After this, I launched into my message. The subject: 'Why Does Man Need God?'. The scripture text was Mark 5:1-20. The theme of the message was that man needs God because without him, man travels a path of self destruction.
I wish I had some funny anecdote or some humorous incident that took place that night. Actually, the sermon event itself passed without incident or accident. With as much passion as I knew to employ, I read the manuscript I had prepared. The message was received enthusiastically. The pastors in the pulpit, when they had their remarks after I was done, commended me on my poise and publicly counseled me to remain faithful to God. My father and grandfather were proud, as were the other members of my family. My grandfather called for a vote by the members of Shady Grove to license me to preach the Gospel. This, in our denomination, is the first credentials a minister receives prior to ordination.
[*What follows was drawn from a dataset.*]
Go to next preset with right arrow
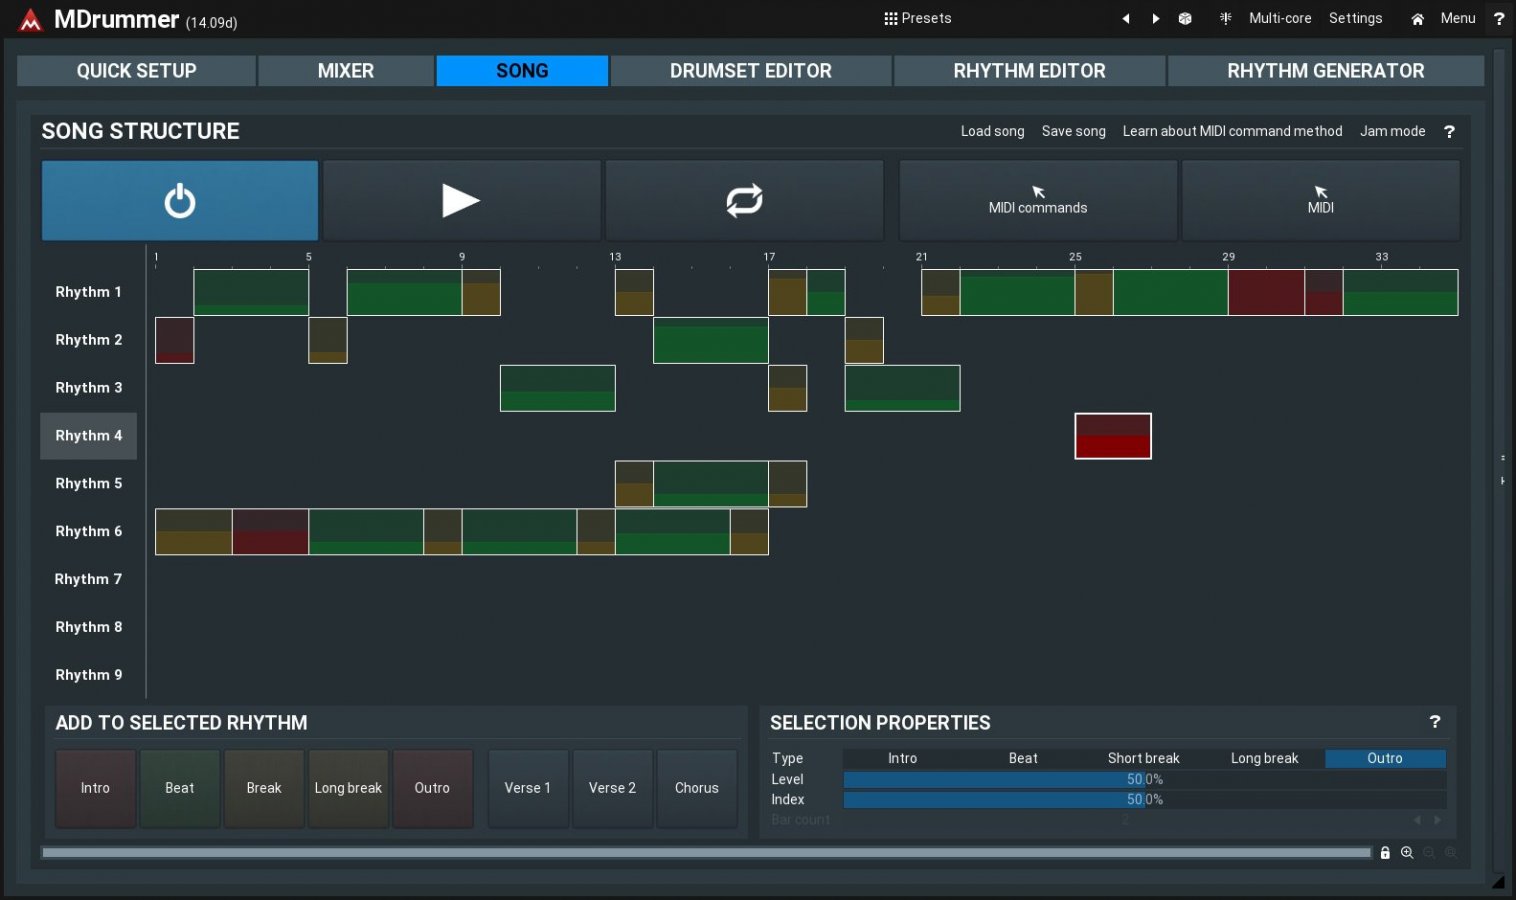Viewport: 1516px width, 900px height. click(1156, 19)
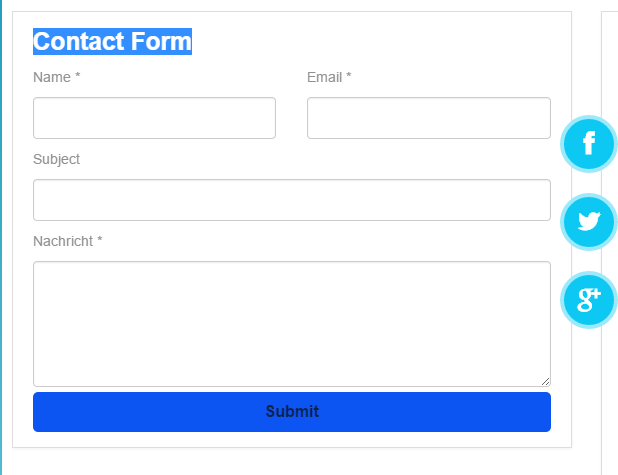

A motion was made, seconded and the church unanimously voiced their approval. We received a collection, there were announcements and a few more remarks, was allowed to give the benediction and it was over.
And, 'it' began...
Later that evening, I got in my 1969 Mercury Montego, and sat there for just a few minutes, trying to get my head and heart around all that had happened. I uttered a prayer, asking the Lord to create in me a passion to be better. And then I said, 'I don't know where You want me to go from here. I know where I want to go. I don't know what you want me to do. But wherever I go, please take me there by preaching...' Although I'm sure I didn't fully understand what I meant, over the years, I can say God has honored and answered that prayer again and again.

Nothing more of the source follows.